**Screenshot grounding data**:
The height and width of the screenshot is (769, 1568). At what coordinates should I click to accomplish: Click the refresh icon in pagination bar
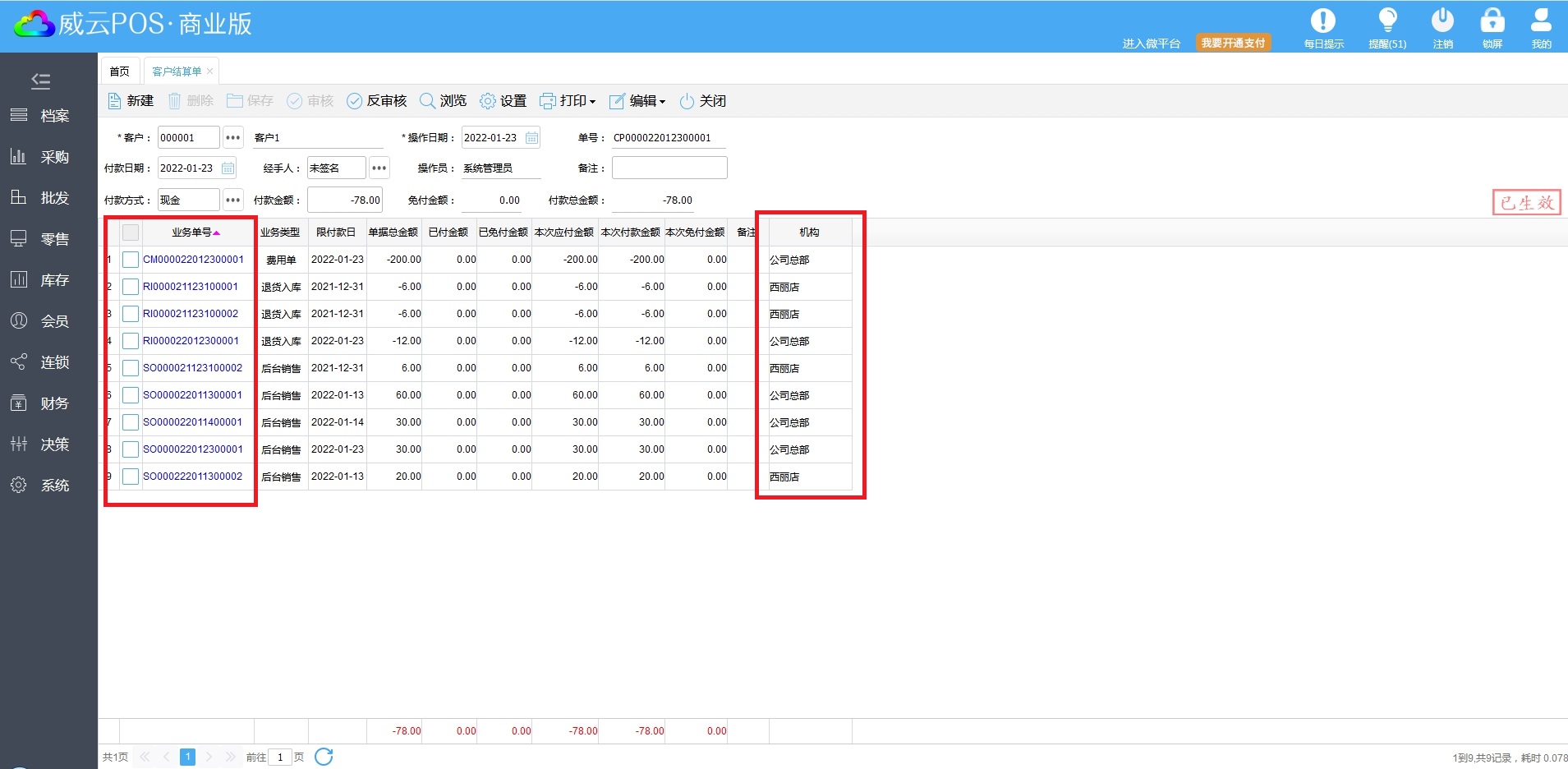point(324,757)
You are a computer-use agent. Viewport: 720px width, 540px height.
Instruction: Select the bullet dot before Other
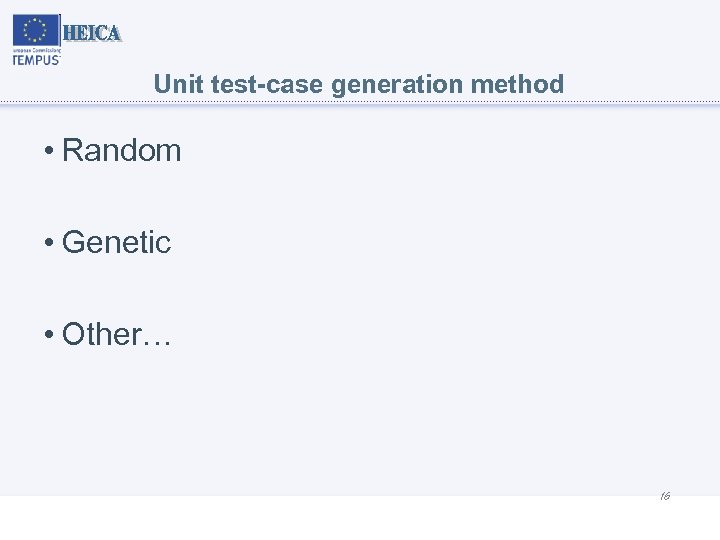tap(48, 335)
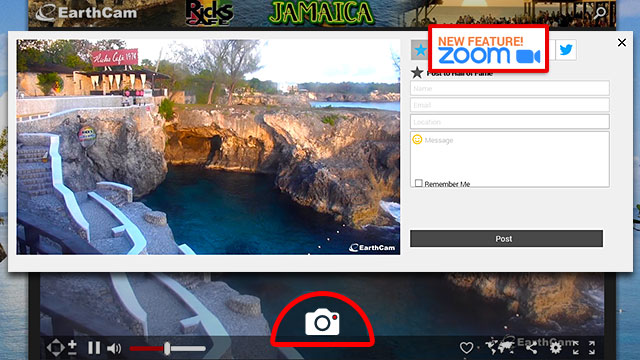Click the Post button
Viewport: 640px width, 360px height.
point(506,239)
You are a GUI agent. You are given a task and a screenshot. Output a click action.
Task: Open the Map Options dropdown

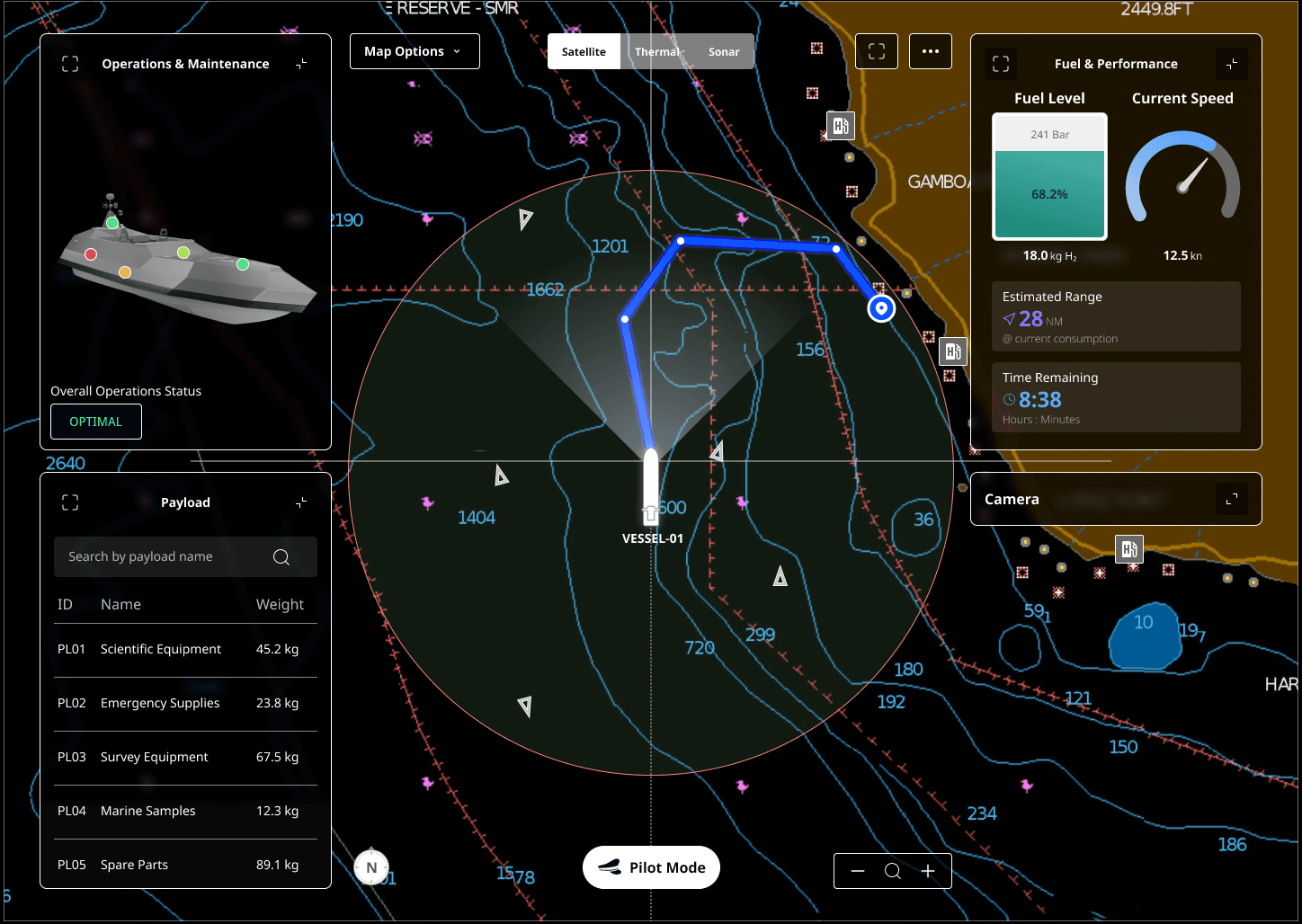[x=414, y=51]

**PROBLEM TO WORK ON**: When you give the entries again, keep them exact and omit any picture they contain.

**SOLUTION TO THE PROBLEM**:
The height and width of the screenshot is (769, 1568). At what coordinates should I click to accomplish: Click the refresh icon in pagination bar
point(324,757)
You are a computer-use agent. Viewport: 720px width, 540px height.
Instruction: Select the bullet dot before Other
tap(48, 335)
Click the Post button
Viewport: 640px width, 360px height.
point(506,239)
You are a GUI agent. You are given a task and a screenshot. Output a click action.
Task: Open the Map Options dropdown

[x=414, y=51]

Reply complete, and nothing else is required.